PROBLEM TO WORK ON =>
With the pictures left out, retype exactly the lines below starting at the line that contains "Given: Open the Opera icon in the taskbar" and ending at the line that contains "Like the tweet with the heart icon".

Start of DATASET EXCERPTS

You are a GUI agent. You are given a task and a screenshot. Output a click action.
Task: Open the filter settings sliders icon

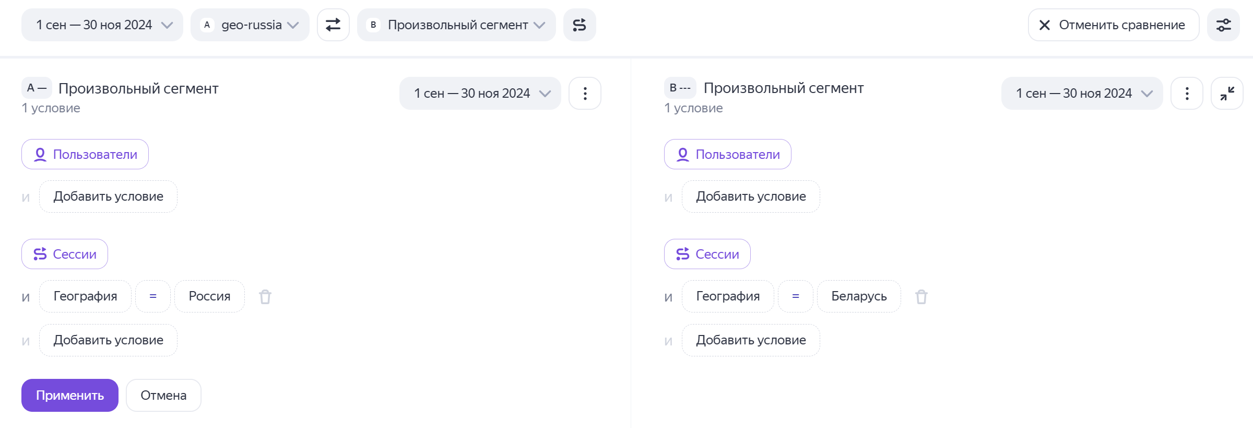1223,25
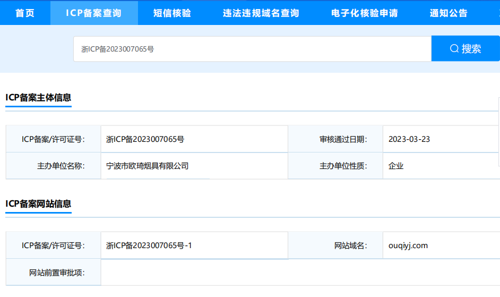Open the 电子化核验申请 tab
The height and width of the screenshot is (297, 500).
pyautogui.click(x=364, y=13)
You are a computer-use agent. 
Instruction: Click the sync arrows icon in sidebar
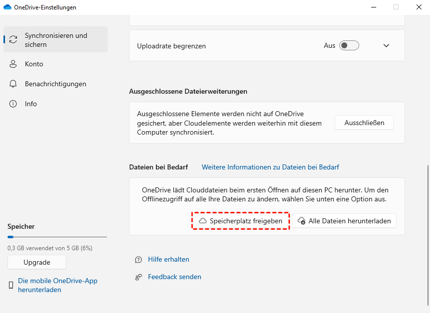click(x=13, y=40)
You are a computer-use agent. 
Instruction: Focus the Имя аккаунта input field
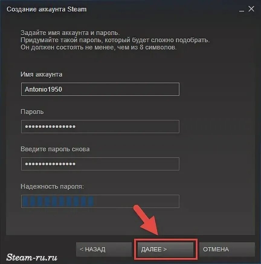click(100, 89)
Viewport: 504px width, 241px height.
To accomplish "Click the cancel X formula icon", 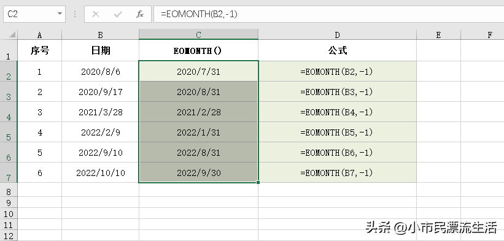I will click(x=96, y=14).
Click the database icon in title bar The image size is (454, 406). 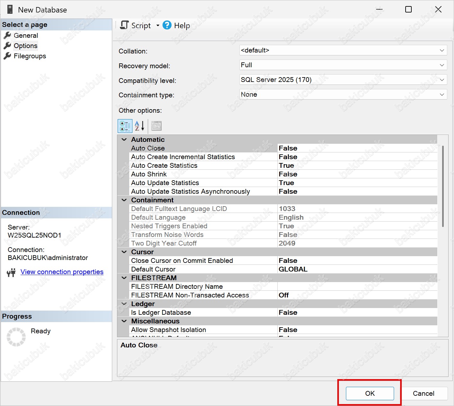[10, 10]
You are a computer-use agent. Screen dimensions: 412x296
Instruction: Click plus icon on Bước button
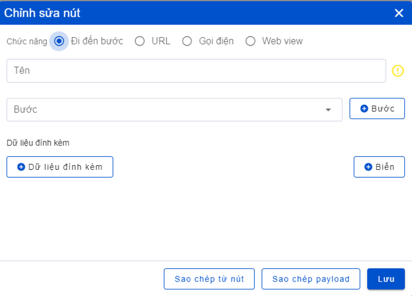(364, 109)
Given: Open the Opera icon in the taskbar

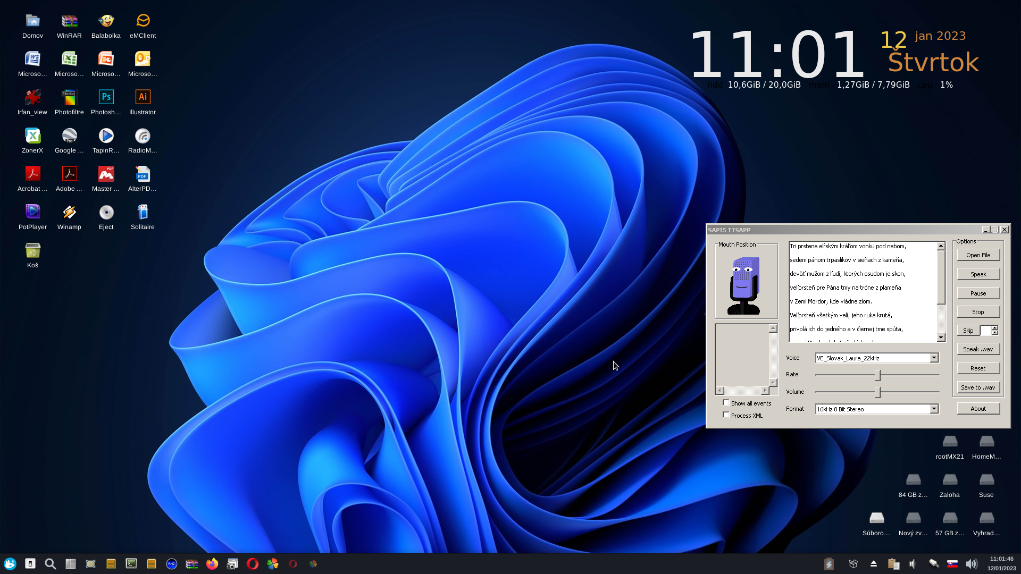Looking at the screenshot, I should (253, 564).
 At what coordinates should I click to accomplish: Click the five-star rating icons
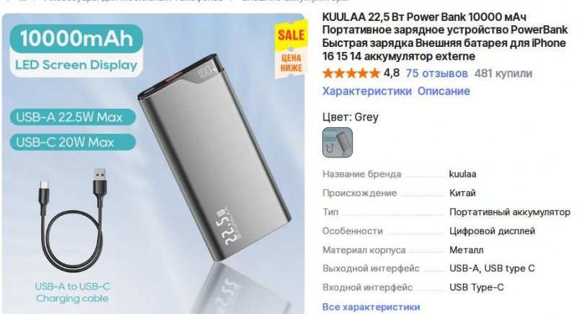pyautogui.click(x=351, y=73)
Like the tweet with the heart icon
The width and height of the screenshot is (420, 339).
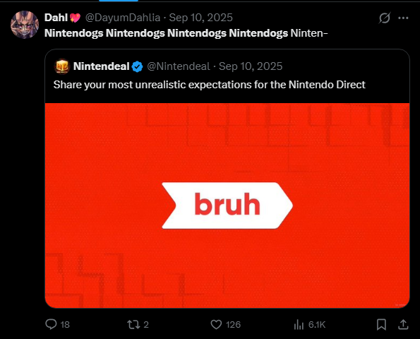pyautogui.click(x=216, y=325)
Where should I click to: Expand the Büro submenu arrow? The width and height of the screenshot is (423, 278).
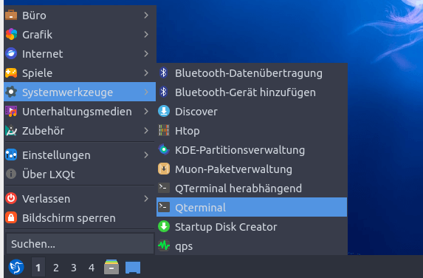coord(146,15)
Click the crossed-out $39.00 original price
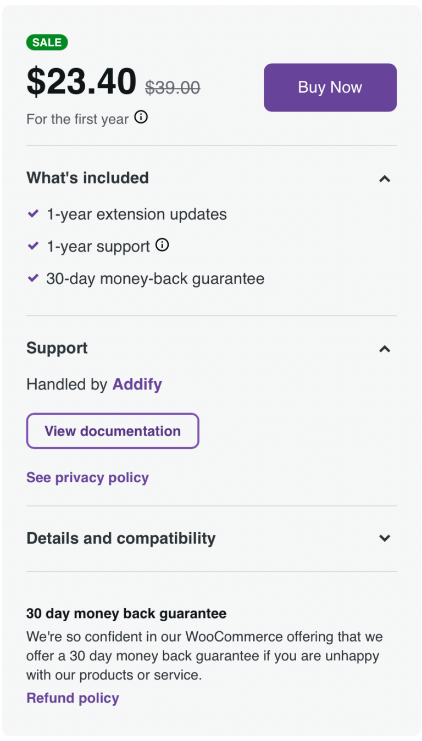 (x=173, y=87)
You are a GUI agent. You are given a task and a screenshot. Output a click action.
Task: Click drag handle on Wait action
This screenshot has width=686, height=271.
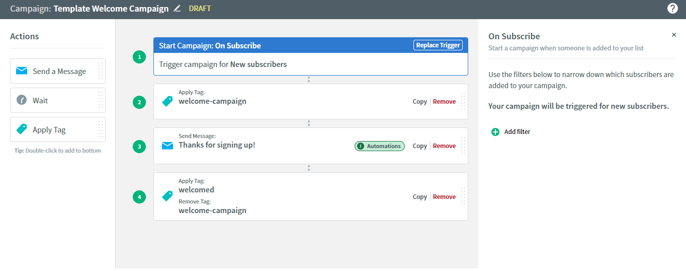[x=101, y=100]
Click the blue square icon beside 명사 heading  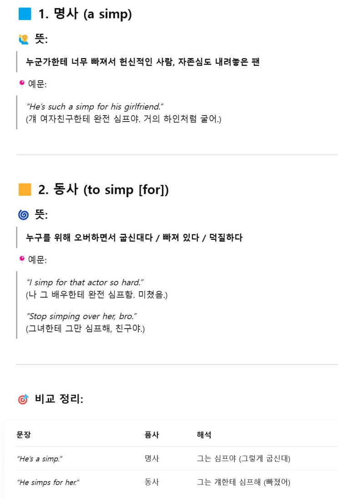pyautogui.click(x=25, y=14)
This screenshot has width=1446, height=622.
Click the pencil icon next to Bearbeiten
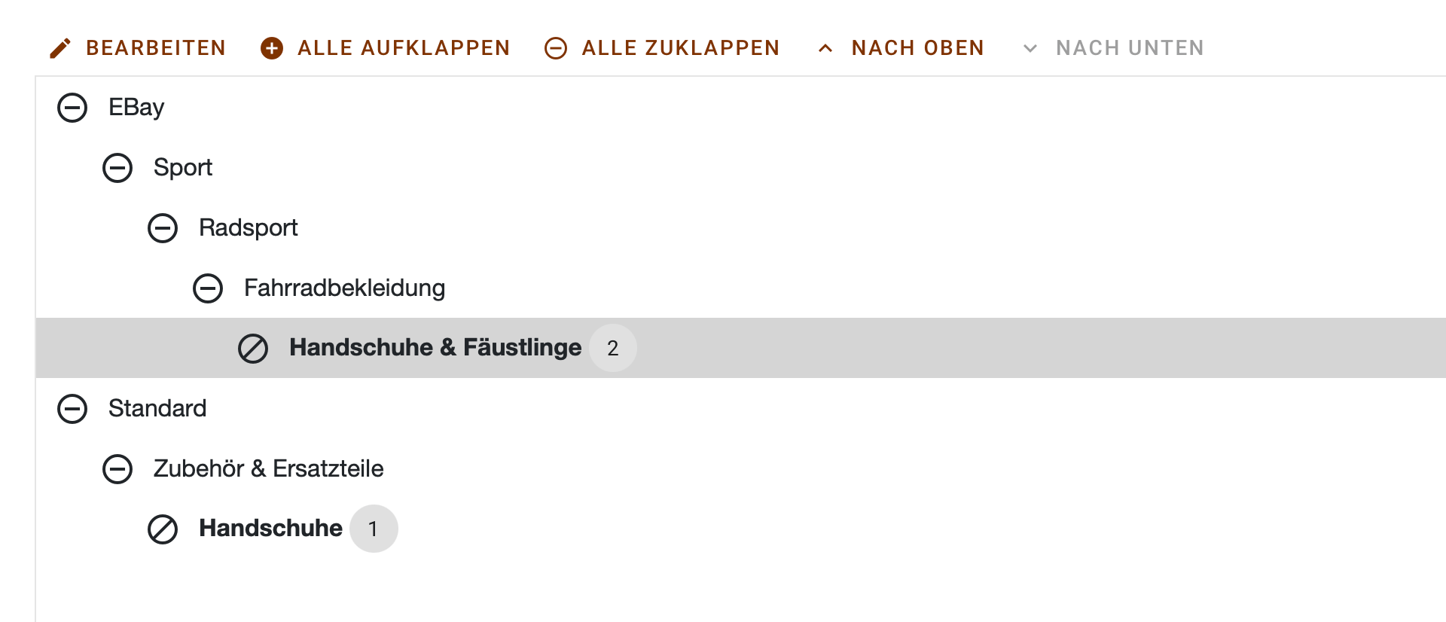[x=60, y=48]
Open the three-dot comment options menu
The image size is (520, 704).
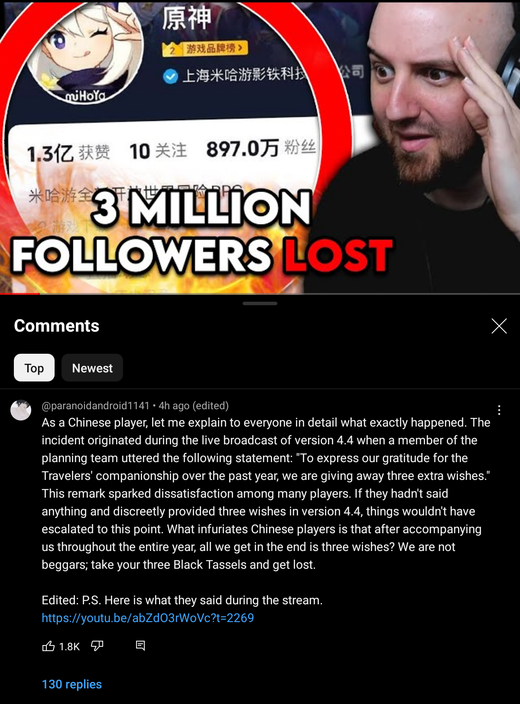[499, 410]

End of DATASET EXCERPTS

ANSWER SPACE =>
Given: Open the Opera icon in the taskbar

Looking at the screenshot, I should (253, 564).
 At what coordinates should I click to accomplish: Click the five-star rating icons
pyautogui.click(x=351, y=73)
Like the tweet with the heart icon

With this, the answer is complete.